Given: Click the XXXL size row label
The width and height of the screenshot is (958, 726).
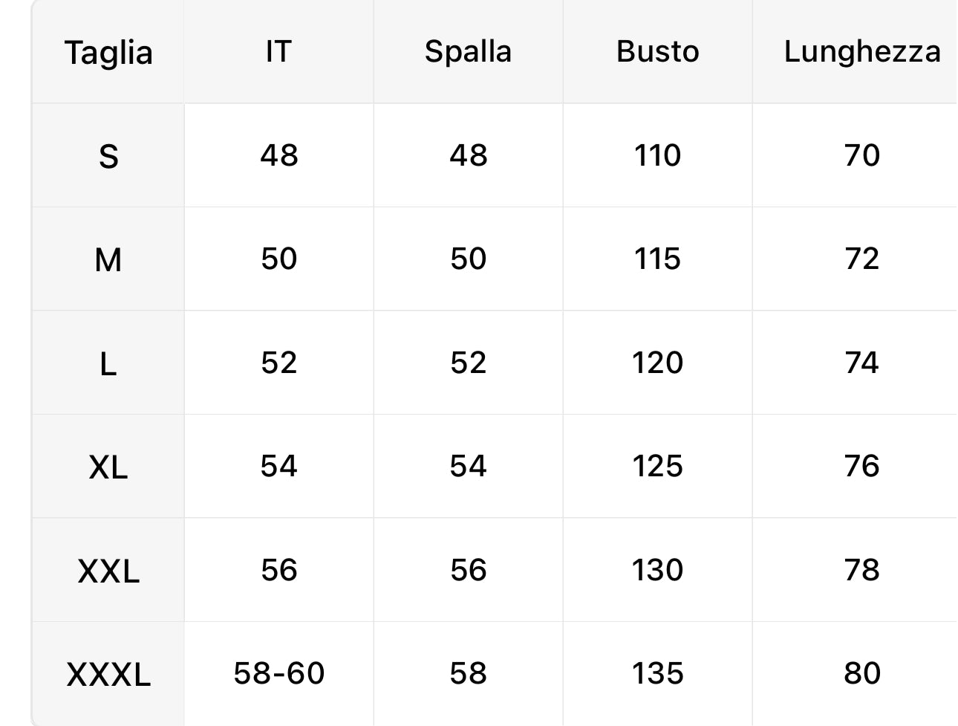Looking at the screenshot, I should click(108, 675).
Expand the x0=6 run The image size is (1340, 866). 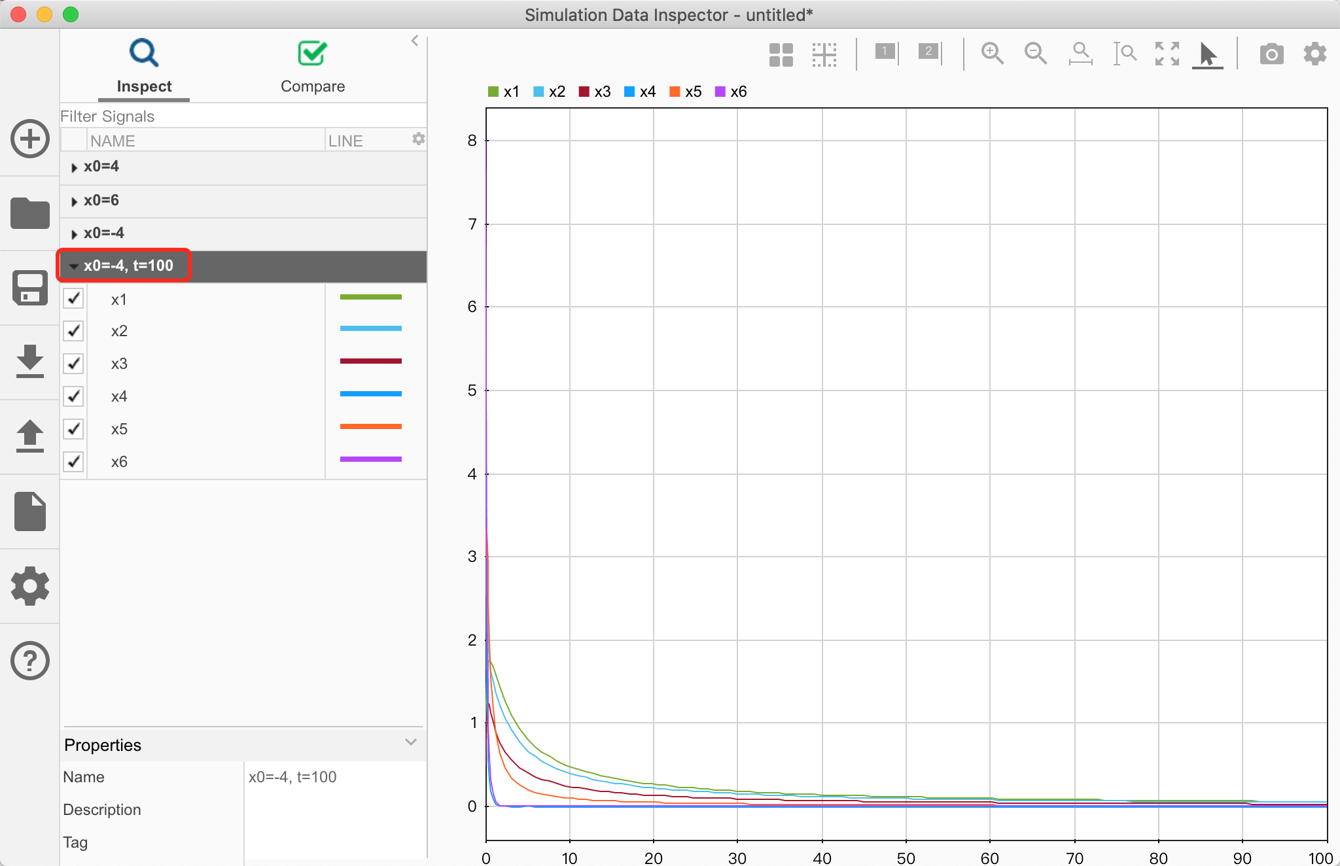click(74, 201)
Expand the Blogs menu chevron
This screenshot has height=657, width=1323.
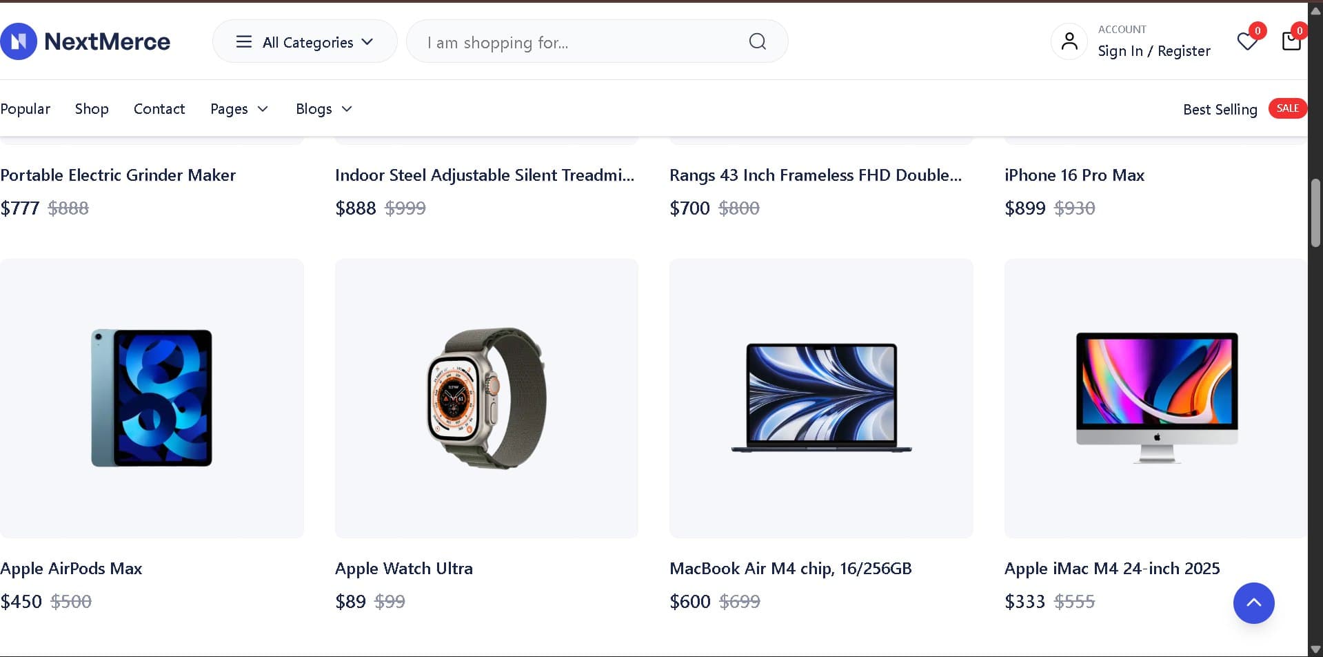click(x=347, y=109)
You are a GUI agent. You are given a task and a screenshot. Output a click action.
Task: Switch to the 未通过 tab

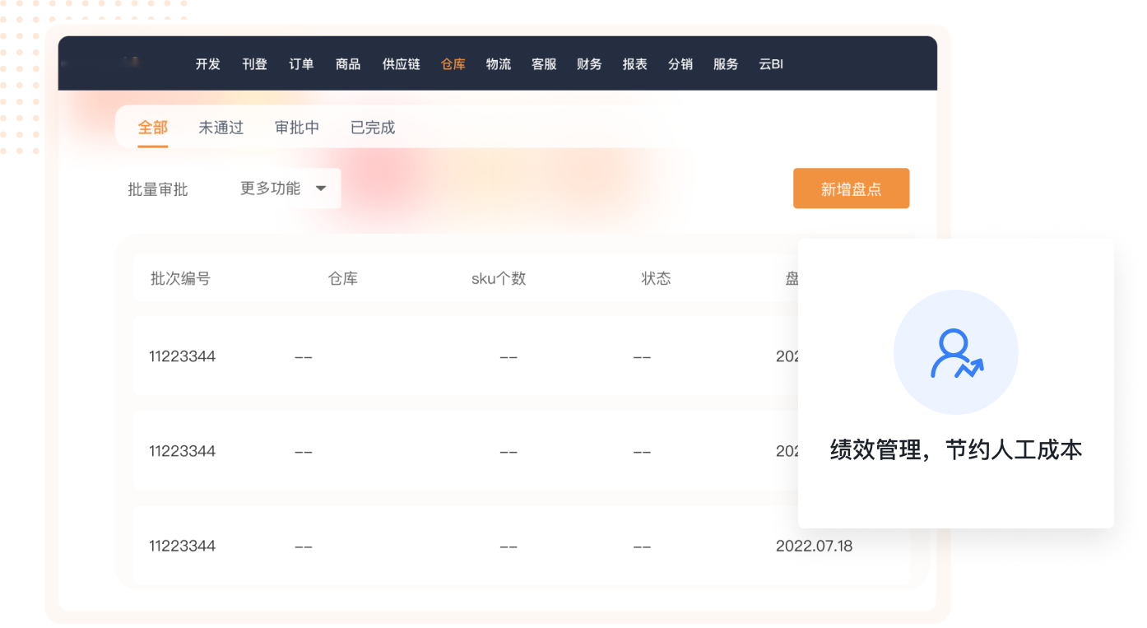(221, 128)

---+---

__Instructions to follow__: Copy the material word for word, starting at the line that contains "You are a GUI" and continuing through the end of the material. Leave out the pictures.

__Correct response__:
You are a GUI agent. You are given a task and a screenshot. Output a click action.
Task: Switch to the 未通过 tab

(221, 128)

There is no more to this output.